General election races in Pitt County on Tuesday mirrored statewide results with Democrats winning most of the county’s votes.

Among the top tier of federal and state races, incumbent U.S. Rep. Walter Jones was the only Republican returned to office by Pitt County voters.

Locally, Democrat Ephraigm Smith defeated Republican incumbent Tom Coulson for the Pitt County Board of Commissioners’ District B seat.

The voting followed regional and statewide trends, where returns garnered Democratic victories for Beverly Perdue for governor, Kay Hagan for U.S. Senate and Don Davis for state Senate. President-elect Barack Obama also holds a lead in North Carolina but the race remains too close for state election officials to call.

Pitt election officials will spent the next week preparing for the final voter canvass on Nov. 14, said Dave Davis, county elections director. From that, staff will collect demographic data on Tuesday’s vote.

A preliminary look at the numbers shows 74,130 Pitt County residents voted. Out of those ballots, 49,486 were cast during the three-week One-Stop, Early Voting period and 2,335 were absentee mail-in votes, according to the state Board of Elections’ data on Pitt County’s presidential vote. About 22,000 people voted on Tuesday.

## [SOURCE MATERIAL]
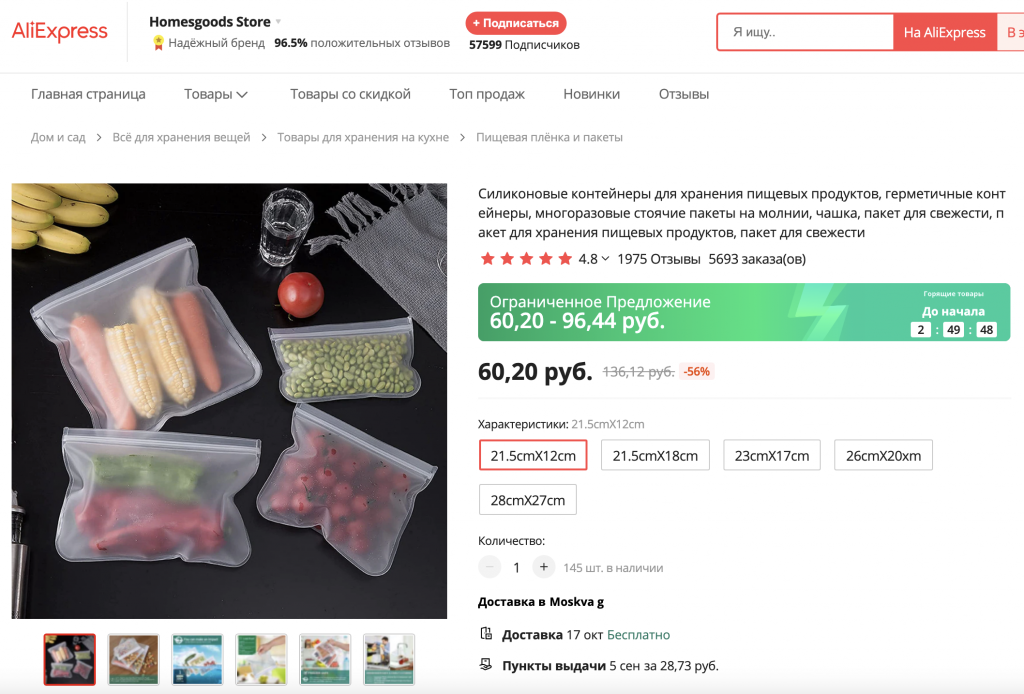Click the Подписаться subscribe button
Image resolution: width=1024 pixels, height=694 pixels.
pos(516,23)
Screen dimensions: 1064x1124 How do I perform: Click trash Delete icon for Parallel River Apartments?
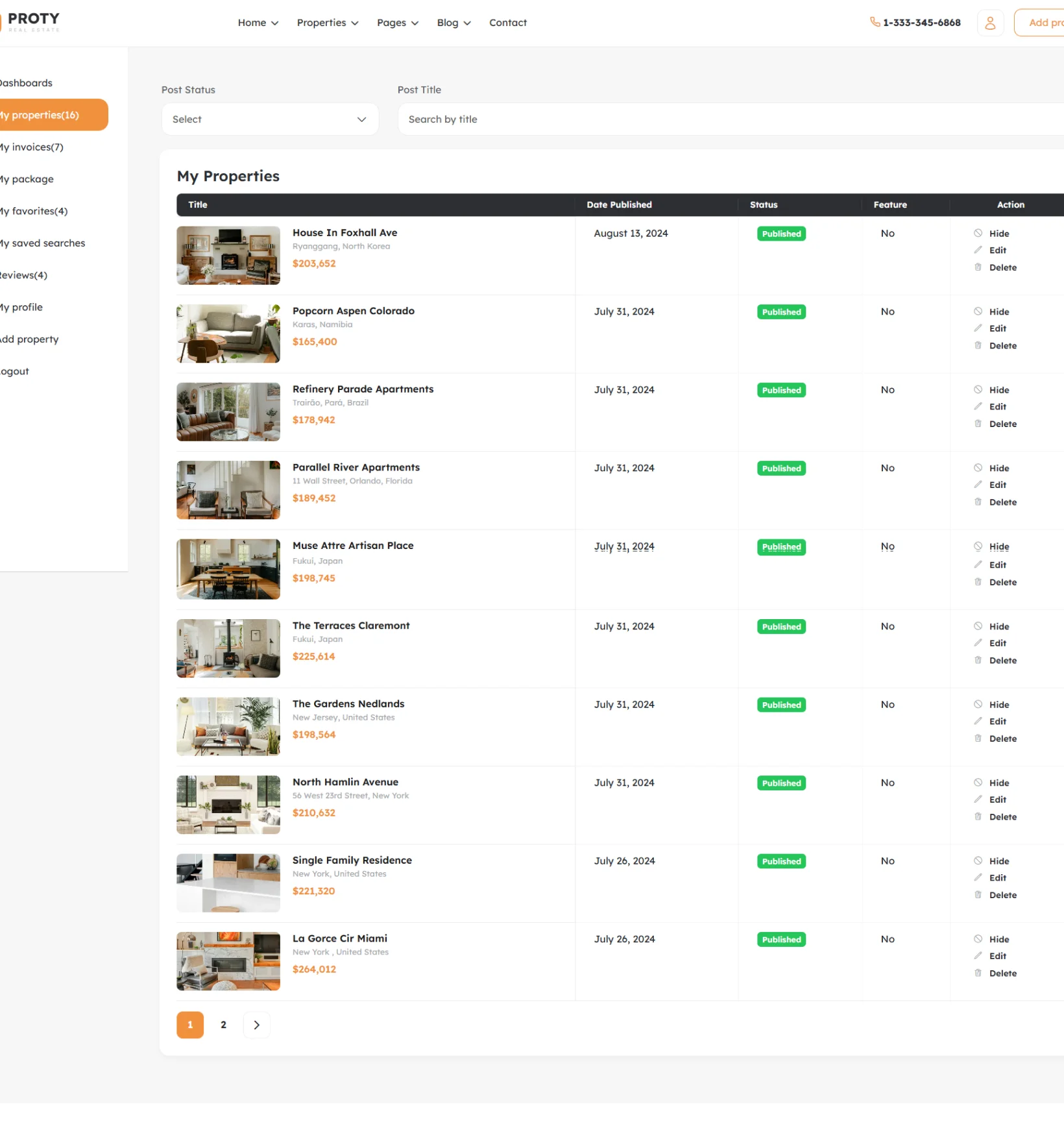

## [PARTS OF THE EXERCISE]
1. According to the Pitt County election report, who won the Pitt County Board of Commissioners' District B seat, and whom did that candidate defeat?
2. Barack Obama leads in North Carolina, yet the Pitt County election report says the state's presidential race had not been called. Explain why, using the report.

## [RESULTS IN ORDER]
1. Democrat Ephraigm Smith won the seat, defeating Republican incumbent Tom Coulson.

2. Obama holds a lead in North Carolina, but the race remains too close for state election officials to call.